Diplompsychologe Tim Glogner spricht über die vollkommene und unveränderliche Grundwesenheit jedes Menschen. Er gibt Tipps, wie man sowohl aktiv als auch passiv Zugang zu ihr finden und sie nach außen wirken lassen kann.

© Unsplash

(Unsplash)

Man sagt: Menschen verändern sich. Man ist mit 20 Jahren nicht dieselbe Person wie mit 60 Jahren. Jedoch wohnt jedem und jeder ein Grundwesen inne, das im Laufe eines Lebens unverändert bleibt. Ob und wie sich diese Grundwesenheit nach außen wirken lässt, ist jedoch eine andere Frage. Diese Ansicht beruht auf folgendem Menschenbild:

Der Kern oder das wahre, tiefste Wesen jedes Menschen ist ganz und im tiefsten Sinne heil und geborgen. Auch ist es mit dem „großen“, alles durchdringenden Leben verbunden. Jeder Mensch kann folglich als Welle betrachtet werden, als Welle im großen Fluss des Lebensmeeres. Da die Welle, die gleiche Essenz hat wie das Meer – nämlich Wasser – ist sie in gewissem, bescheiden interpretierten Sinne das Meer selbst.

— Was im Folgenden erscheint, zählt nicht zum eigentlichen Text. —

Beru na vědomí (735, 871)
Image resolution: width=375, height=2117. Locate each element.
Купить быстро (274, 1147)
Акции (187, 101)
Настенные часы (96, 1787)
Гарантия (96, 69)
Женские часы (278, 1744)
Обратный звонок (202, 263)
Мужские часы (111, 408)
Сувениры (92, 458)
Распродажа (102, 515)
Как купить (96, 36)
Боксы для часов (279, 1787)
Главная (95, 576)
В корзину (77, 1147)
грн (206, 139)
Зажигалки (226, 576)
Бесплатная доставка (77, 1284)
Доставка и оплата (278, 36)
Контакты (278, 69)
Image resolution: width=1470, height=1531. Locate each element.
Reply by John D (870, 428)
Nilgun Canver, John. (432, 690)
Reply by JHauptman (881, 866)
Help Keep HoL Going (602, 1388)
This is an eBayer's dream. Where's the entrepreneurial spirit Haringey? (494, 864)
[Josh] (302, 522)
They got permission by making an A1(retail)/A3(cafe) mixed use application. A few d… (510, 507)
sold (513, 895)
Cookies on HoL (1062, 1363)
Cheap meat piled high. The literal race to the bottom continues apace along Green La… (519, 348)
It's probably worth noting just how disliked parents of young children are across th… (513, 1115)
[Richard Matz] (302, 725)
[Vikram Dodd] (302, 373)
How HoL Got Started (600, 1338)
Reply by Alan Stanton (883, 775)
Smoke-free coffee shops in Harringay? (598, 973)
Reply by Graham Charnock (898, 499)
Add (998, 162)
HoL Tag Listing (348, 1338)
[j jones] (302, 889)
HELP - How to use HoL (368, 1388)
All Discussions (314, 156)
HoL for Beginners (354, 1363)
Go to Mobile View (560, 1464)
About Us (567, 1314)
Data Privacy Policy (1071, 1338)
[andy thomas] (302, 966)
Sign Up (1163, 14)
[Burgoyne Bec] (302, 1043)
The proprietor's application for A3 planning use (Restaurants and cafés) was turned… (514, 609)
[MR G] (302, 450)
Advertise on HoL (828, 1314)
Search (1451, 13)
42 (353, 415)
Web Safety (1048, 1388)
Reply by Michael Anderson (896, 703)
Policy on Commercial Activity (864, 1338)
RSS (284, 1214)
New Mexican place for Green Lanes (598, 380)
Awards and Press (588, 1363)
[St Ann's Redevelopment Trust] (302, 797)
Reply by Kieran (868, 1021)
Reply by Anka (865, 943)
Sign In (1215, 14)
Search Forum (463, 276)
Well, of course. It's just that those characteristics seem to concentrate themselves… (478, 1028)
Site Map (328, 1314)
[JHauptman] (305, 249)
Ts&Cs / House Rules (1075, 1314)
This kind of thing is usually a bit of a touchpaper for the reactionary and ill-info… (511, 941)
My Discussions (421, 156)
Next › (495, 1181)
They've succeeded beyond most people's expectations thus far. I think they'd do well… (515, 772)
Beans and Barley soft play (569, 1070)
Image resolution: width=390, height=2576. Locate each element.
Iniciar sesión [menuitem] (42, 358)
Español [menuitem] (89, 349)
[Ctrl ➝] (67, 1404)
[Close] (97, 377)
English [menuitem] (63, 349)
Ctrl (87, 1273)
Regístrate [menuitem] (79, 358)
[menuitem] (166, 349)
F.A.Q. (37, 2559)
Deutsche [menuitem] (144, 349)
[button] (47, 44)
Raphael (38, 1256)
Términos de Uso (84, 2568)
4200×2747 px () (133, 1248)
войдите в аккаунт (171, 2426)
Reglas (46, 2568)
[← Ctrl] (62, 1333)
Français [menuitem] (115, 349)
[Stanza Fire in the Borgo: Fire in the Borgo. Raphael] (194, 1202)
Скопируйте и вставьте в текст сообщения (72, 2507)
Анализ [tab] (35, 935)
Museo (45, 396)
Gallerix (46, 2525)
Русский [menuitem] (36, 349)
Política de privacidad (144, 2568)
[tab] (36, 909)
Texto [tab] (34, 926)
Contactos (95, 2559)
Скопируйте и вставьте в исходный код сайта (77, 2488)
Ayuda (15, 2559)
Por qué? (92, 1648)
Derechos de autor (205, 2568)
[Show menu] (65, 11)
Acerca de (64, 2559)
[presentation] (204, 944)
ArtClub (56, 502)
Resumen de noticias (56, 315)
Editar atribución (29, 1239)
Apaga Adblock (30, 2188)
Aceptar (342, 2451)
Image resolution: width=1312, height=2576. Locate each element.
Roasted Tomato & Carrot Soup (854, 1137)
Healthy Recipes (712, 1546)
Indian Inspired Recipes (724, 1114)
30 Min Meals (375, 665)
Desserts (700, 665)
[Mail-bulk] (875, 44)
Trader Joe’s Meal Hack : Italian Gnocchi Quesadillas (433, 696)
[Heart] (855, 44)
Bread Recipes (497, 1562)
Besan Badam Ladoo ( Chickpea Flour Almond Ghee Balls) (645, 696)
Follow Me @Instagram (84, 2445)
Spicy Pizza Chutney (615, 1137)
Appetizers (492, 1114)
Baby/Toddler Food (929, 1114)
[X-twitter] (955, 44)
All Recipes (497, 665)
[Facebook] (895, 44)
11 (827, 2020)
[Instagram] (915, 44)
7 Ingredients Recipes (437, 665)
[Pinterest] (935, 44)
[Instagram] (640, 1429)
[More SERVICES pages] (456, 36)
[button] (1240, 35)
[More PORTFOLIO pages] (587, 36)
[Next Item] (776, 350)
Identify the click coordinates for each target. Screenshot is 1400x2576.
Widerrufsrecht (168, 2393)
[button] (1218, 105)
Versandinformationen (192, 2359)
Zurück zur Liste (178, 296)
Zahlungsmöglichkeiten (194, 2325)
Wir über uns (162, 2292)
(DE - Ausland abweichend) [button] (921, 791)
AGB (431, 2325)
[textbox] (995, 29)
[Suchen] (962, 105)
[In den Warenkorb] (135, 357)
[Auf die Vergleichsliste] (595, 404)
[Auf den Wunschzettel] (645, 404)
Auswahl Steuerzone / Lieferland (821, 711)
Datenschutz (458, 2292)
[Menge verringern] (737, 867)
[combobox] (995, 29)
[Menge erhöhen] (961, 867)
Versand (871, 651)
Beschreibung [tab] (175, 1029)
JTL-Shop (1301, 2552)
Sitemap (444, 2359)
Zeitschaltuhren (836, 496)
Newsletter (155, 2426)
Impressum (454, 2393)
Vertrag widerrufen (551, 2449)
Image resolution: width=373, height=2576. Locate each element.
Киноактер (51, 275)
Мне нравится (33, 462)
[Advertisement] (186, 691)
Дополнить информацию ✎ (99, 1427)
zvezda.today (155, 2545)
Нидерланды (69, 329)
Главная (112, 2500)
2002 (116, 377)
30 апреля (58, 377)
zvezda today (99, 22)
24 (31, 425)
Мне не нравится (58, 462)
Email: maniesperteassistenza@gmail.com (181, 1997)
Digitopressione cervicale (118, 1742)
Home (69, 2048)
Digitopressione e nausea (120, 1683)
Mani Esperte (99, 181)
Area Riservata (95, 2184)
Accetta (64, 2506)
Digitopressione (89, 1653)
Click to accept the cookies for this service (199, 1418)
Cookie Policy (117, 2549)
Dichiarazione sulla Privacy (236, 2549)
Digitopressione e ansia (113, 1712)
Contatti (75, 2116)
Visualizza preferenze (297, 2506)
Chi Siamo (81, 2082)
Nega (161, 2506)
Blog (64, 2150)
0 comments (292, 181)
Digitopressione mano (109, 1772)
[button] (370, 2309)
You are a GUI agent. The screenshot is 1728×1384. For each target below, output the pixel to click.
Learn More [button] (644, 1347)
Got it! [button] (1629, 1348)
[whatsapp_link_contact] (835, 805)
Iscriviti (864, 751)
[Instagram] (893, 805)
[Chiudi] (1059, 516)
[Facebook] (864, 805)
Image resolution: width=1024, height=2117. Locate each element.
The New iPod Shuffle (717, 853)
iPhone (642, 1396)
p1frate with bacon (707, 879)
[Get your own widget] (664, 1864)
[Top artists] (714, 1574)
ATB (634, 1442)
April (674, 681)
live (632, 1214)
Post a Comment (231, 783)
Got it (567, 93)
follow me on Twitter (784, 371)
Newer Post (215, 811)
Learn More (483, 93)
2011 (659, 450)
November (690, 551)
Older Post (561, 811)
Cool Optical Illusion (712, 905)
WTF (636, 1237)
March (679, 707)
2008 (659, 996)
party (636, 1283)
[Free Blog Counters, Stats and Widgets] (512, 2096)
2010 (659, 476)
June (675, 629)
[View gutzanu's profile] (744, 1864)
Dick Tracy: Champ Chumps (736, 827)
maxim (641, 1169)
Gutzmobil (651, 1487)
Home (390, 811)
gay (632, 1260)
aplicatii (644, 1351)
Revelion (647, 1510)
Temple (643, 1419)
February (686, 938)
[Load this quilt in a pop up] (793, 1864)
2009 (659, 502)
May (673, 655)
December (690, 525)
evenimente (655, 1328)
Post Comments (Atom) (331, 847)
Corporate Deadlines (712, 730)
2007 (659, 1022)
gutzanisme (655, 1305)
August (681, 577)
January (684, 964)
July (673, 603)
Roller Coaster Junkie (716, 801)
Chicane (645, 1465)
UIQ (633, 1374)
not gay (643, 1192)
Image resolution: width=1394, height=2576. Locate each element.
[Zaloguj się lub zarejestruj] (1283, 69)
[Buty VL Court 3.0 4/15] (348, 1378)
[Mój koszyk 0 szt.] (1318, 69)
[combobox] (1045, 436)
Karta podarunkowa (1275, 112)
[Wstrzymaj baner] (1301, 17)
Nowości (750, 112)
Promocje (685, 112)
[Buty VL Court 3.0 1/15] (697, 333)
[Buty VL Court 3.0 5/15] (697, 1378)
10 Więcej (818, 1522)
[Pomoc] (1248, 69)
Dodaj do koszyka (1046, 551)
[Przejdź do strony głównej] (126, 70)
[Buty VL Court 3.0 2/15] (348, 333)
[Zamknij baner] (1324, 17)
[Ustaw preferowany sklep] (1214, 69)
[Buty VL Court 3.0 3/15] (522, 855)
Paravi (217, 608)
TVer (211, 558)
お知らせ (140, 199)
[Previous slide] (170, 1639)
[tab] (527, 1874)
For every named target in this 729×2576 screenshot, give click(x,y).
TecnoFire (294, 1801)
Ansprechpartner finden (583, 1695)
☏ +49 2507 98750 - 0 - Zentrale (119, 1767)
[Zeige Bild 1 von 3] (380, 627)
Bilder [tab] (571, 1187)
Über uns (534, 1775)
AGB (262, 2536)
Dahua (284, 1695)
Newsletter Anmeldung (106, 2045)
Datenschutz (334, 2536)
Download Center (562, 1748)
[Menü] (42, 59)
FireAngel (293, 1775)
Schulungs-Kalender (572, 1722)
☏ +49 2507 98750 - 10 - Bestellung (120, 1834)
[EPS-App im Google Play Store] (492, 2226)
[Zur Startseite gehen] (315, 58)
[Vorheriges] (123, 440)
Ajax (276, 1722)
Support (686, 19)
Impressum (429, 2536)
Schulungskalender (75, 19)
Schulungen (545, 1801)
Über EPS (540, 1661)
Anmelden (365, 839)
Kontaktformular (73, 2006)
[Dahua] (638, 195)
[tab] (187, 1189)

Der individuelle, unzerstörbare Kern

Diese Grundwesenheit ist unzerstörbar. Man kann beispielsweise natürlich, intelligent, liebevoll, ethisch oder weise sein. Das heißt, sie offenbart lediglich gute, sinnvolle Qualitäten. Es ginge demzufolge also im Leben nicht darum, etwas zu erreichen, irgendwo hinzukommen, sich irgendwo als Persönlichkeit zu „positionieren“, sondern wie es beispielsweise der Psychologieprofessor Belschner formuliert: „Um die Freilegung des menschlichen Grundwesens oder Herzens“.

Auch das Wort „entwickeln“ deutet auf einen derartigen Prozess hin, in dem Sinne, dass der Mensch sein potentiell immer vorhandenes Grundwesen in seinem Lebensvollzug allmählich auswickeln kann. Man könnte auch sagen: Man lässt zu, dass diese Grundwesenheit durch uns durchscheinen oder „aus uns ausfließen“ kann.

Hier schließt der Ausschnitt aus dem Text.